*What to work on*: Begin at the line with "This screenshot has width=709, height=917." and output every line through the end of the records, exactly as given. Omit pictures.

════════════════════

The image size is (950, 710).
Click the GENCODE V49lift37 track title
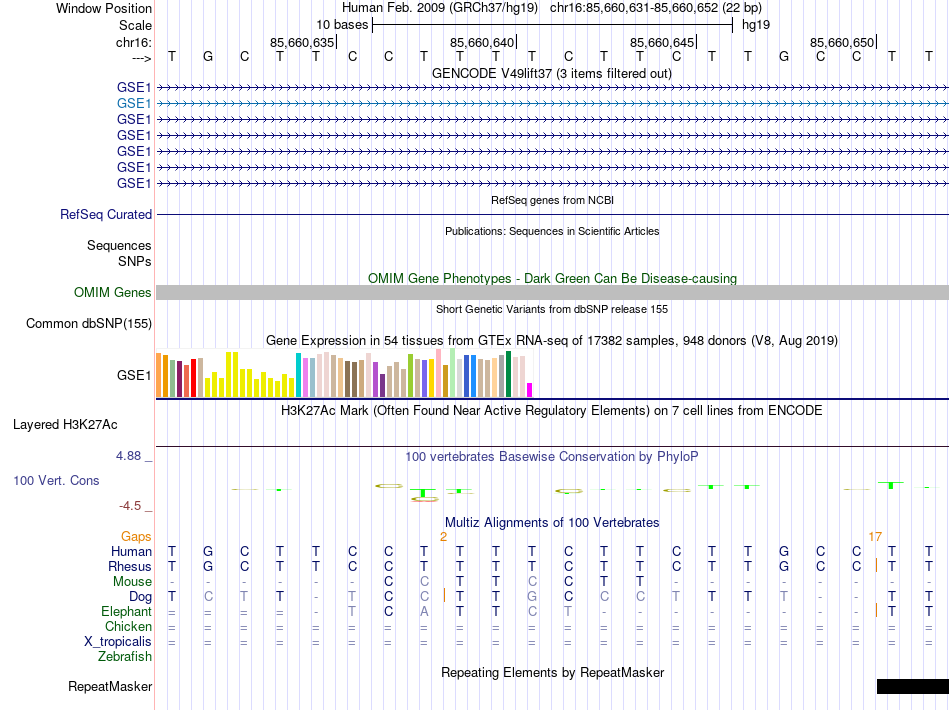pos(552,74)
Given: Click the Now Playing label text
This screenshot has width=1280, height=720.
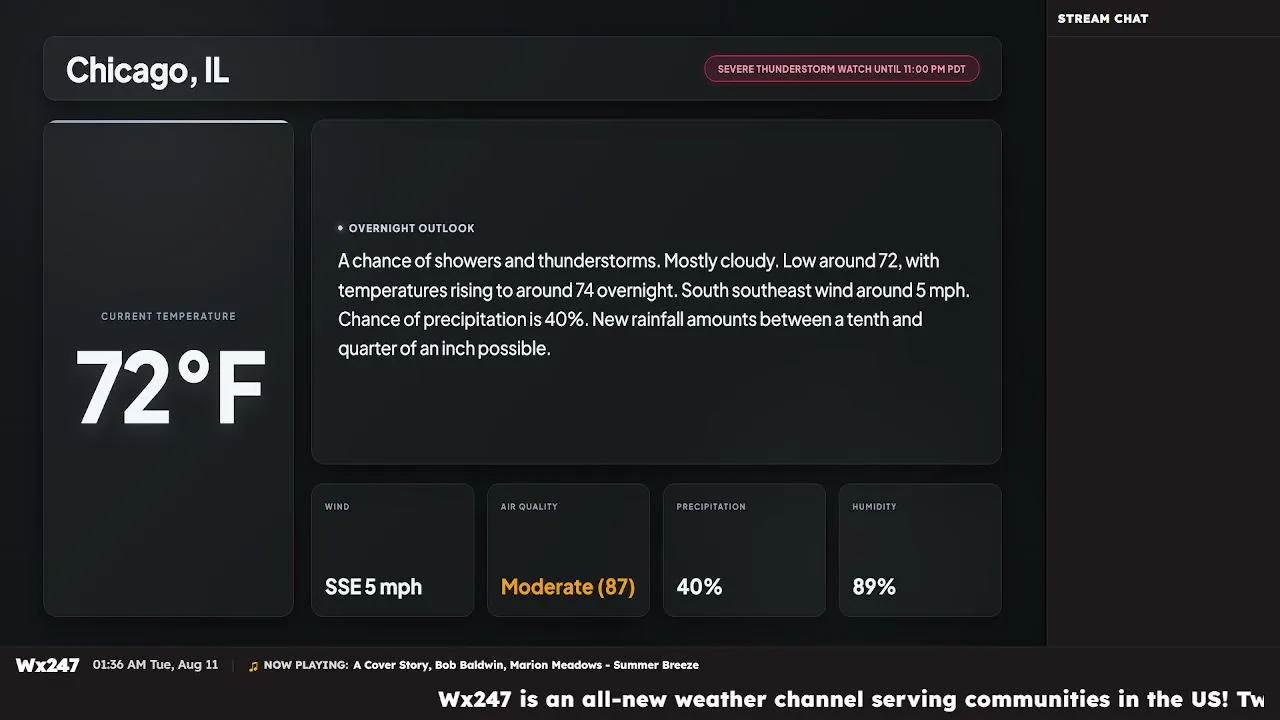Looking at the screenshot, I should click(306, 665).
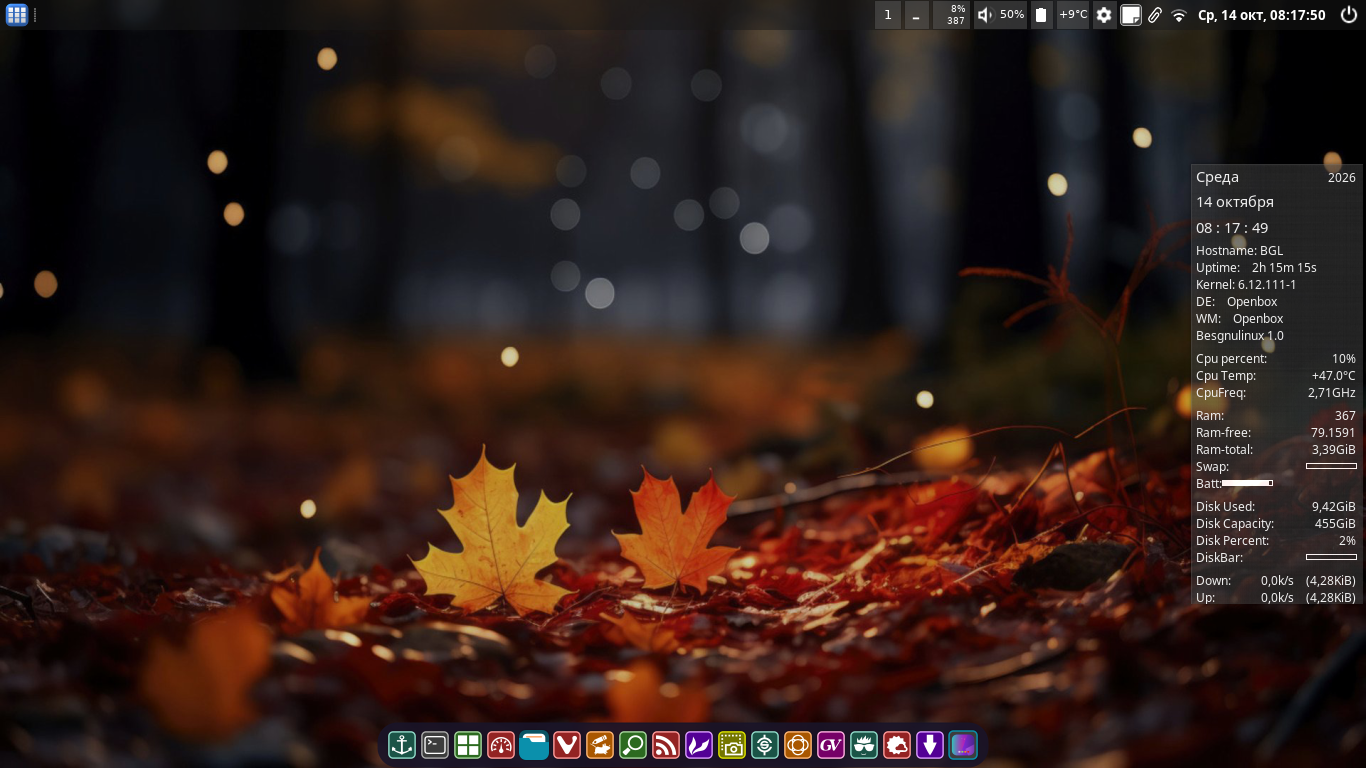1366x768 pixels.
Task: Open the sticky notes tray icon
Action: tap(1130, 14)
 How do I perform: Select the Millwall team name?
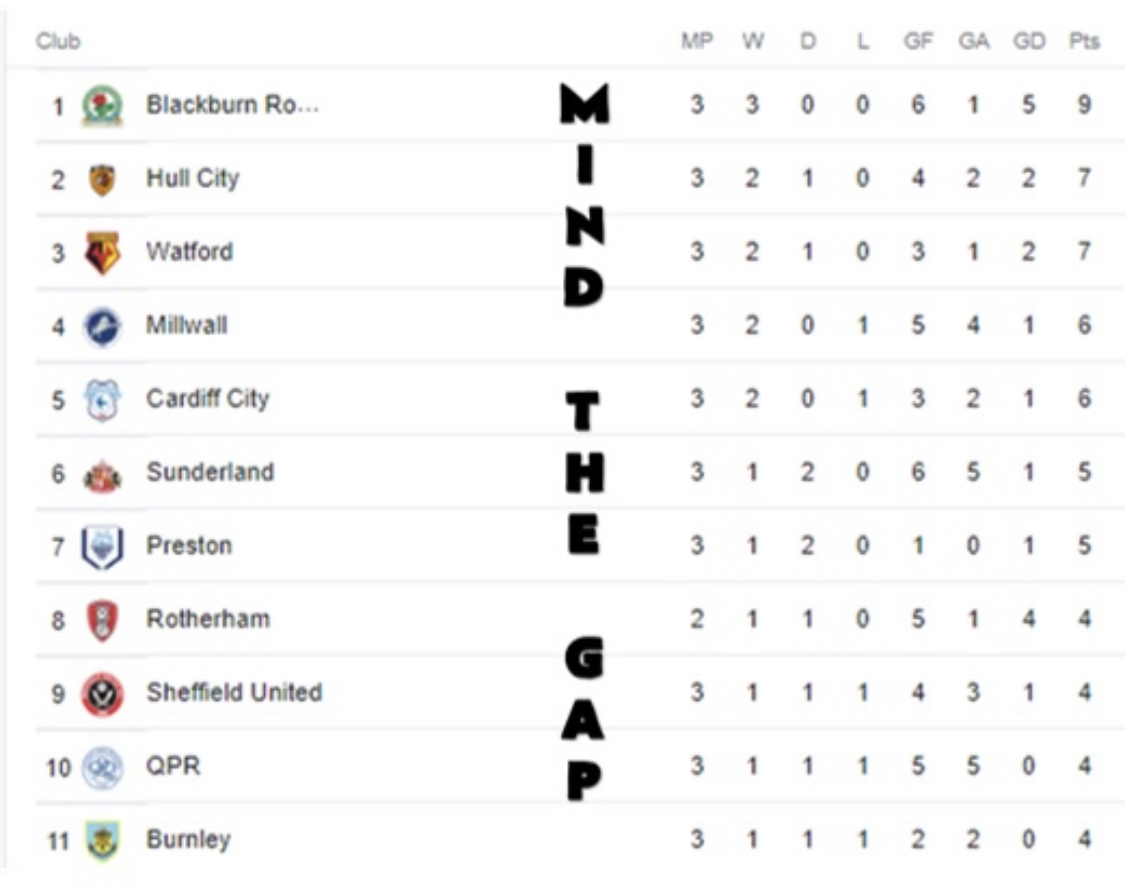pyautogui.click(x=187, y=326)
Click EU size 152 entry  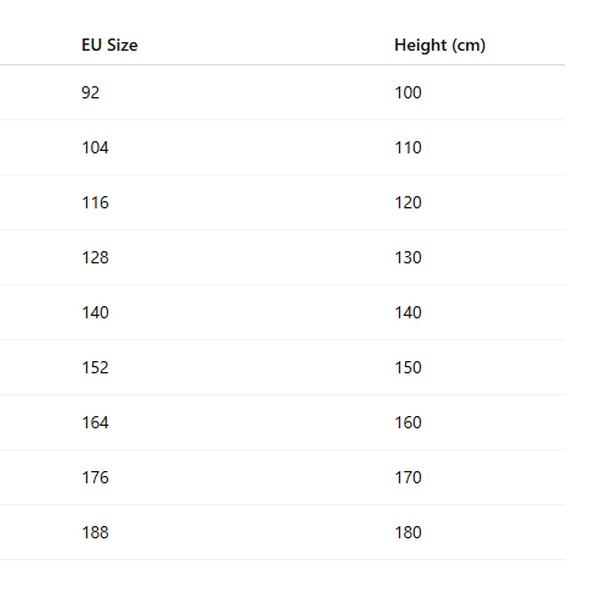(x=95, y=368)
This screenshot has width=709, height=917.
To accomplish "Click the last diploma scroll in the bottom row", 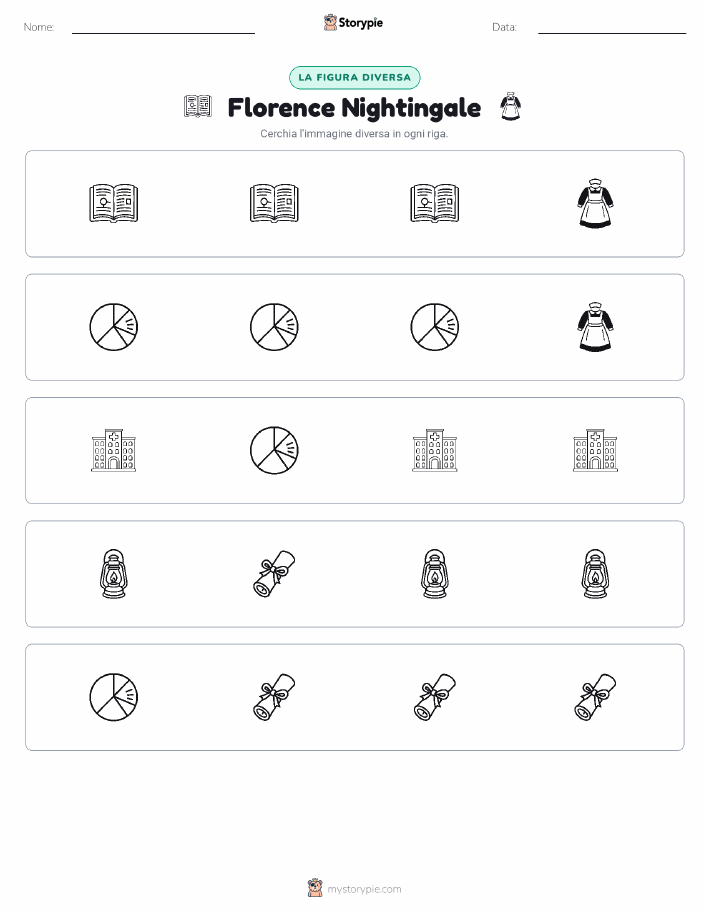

════════════════════

*Task answer*:
This screenshot has width=709, height=917.
To accomplish "Click the last diploma scroll in the bottom row", 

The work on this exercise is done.